> **PROVIDED INFORMATION**:
>>>

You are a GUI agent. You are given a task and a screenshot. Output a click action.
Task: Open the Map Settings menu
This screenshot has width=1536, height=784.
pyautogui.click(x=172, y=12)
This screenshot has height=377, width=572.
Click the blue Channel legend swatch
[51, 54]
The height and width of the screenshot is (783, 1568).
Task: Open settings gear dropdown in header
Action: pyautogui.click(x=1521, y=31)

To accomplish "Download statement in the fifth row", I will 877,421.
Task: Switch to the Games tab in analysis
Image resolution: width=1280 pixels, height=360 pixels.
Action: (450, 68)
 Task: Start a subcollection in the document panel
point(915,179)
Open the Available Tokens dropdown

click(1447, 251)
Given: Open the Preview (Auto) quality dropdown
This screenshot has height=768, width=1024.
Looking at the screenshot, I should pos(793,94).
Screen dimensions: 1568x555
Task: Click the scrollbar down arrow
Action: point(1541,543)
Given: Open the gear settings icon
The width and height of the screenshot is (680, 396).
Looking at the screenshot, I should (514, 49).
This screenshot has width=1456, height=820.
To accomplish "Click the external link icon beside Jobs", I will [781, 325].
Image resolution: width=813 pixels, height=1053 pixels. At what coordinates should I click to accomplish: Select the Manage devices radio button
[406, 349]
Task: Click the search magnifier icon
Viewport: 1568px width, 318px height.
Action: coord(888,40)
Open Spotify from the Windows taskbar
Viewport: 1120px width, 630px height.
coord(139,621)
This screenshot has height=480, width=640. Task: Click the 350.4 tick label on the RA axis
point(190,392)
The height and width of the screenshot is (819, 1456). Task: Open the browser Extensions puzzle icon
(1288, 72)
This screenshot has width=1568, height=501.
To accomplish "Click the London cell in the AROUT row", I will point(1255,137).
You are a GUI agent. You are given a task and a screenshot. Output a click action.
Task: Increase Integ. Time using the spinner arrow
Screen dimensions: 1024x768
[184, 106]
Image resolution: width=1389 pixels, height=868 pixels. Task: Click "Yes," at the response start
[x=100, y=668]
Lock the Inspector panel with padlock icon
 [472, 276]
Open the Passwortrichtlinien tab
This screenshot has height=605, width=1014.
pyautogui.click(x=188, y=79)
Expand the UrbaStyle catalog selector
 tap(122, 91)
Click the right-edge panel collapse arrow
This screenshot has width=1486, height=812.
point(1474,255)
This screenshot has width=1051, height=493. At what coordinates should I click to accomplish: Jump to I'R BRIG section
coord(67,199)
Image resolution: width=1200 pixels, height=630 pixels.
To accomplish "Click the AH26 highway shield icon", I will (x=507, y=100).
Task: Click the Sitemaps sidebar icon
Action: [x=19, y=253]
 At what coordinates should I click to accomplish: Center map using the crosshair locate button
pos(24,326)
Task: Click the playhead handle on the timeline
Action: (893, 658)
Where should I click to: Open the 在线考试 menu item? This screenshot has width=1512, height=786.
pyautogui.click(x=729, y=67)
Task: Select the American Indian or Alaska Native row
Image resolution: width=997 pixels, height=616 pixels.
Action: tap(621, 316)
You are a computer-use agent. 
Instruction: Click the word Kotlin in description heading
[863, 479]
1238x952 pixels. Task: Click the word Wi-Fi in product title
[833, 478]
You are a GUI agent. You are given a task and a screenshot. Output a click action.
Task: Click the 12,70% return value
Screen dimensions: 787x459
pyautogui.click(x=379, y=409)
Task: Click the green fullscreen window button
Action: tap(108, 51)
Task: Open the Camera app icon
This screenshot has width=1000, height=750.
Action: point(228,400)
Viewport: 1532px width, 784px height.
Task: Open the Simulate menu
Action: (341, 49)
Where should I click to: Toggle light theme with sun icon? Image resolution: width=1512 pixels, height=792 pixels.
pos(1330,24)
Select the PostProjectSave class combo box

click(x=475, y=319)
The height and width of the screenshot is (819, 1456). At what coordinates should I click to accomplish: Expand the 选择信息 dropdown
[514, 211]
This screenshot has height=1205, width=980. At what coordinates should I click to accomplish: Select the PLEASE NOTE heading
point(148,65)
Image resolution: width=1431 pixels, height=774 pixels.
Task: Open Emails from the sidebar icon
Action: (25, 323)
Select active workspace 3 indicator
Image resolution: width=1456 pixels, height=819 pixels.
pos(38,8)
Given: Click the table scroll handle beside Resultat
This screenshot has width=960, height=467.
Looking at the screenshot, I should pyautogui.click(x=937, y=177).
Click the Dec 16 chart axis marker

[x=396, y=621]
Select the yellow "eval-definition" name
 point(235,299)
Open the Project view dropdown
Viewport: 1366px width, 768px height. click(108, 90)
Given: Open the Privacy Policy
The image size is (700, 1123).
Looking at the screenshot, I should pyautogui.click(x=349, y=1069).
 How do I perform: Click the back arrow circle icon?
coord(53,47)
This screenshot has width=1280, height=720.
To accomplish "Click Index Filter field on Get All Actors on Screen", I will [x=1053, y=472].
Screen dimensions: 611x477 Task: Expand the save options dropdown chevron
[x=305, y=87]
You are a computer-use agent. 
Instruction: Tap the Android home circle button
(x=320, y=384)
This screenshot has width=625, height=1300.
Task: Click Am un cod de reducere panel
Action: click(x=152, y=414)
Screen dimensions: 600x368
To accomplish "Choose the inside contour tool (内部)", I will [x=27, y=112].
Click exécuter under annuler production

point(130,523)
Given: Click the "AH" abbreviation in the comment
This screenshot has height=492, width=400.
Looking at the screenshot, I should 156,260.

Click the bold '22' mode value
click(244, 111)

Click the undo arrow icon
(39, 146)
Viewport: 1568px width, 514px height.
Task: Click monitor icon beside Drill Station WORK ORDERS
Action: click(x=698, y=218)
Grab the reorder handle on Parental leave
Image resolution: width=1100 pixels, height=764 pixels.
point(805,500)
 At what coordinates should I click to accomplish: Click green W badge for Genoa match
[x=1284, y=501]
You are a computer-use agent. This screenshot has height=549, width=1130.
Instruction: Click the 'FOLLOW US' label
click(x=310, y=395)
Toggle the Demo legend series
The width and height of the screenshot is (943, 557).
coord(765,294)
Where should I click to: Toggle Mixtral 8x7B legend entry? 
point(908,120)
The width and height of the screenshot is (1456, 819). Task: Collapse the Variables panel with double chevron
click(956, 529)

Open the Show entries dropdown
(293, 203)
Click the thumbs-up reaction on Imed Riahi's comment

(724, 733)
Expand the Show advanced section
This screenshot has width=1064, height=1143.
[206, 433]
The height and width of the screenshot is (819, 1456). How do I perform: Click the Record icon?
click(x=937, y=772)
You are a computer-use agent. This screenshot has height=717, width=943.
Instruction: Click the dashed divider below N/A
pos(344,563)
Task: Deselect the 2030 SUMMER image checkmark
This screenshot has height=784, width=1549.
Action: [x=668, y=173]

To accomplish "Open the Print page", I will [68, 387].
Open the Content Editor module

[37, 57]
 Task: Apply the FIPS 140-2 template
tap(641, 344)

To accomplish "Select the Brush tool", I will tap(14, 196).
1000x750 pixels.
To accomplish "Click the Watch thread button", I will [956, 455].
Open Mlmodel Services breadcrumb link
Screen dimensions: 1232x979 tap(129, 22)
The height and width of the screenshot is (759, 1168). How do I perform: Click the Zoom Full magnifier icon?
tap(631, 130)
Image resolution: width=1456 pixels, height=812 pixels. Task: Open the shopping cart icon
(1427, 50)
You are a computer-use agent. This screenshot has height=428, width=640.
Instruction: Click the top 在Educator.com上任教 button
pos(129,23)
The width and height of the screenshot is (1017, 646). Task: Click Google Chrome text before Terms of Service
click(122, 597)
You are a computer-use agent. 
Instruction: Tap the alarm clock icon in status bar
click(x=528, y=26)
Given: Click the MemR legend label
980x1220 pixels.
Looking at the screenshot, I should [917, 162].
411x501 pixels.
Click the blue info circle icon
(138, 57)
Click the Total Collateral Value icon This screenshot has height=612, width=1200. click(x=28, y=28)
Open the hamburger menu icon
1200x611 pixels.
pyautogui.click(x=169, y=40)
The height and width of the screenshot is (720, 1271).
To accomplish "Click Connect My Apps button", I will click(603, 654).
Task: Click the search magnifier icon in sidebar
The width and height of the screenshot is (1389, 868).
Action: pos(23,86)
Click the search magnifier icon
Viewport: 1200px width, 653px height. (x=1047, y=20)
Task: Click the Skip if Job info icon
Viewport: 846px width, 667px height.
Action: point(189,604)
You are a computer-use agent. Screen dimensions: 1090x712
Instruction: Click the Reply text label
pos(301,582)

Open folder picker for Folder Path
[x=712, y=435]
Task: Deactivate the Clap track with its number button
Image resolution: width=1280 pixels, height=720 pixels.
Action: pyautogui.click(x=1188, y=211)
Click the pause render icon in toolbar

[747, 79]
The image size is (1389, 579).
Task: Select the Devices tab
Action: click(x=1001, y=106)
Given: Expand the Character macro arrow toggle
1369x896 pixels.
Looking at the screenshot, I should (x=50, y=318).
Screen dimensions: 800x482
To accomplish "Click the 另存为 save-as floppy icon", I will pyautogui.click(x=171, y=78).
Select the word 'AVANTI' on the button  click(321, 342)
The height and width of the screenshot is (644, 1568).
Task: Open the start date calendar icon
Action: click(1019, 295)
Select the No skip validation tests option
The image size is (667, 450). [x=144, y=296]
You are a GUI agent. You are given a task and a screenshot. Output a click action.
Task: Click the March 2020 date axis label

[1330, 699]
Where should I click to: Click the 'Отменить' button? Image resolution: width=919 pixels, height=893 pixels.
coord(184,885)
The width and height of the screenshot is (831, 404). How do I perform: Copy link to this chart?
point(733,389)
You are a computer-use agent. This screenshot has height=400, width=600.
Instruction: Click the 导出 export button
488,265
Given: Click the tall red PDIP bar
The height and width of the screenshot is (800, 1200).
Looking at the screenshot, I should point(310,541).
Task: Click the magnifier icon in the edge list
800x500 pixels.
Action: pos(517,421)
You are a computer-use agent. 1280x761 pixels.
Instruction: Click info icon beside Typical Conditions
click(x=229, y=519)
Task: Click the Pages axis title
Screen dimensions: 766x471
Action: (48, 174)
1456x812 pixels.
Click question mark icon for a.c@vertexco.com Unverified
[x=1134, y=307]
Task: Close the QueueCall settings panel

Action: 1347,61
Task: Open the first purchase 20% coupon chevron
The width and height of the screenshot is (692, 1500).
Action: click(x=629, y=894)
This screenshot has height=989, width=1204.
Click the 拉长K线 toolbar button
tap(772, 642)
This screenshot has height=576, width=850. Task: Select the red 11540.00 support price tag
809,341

<<<

Copy every line above that contains the string "computer", matching case exactly.

> **FULL OUTPUT**:
You are a computer-use agent. 
You are a computer-use agent. 
You are a computer-use agent. This screenshot has height=549, width=1130.
You are a computer-use agent. This screenshot has height=717, width=943.
You are a computer-use agent. This screenshot has height=428, width=640.
You are a computer-use agent. 
You are a computer-use agent. Screen dimensions: 1090x712
You are a computer-use agent. This screenshot has height=400, width=600.
You are a computer-use agent. 1280x761 pixels.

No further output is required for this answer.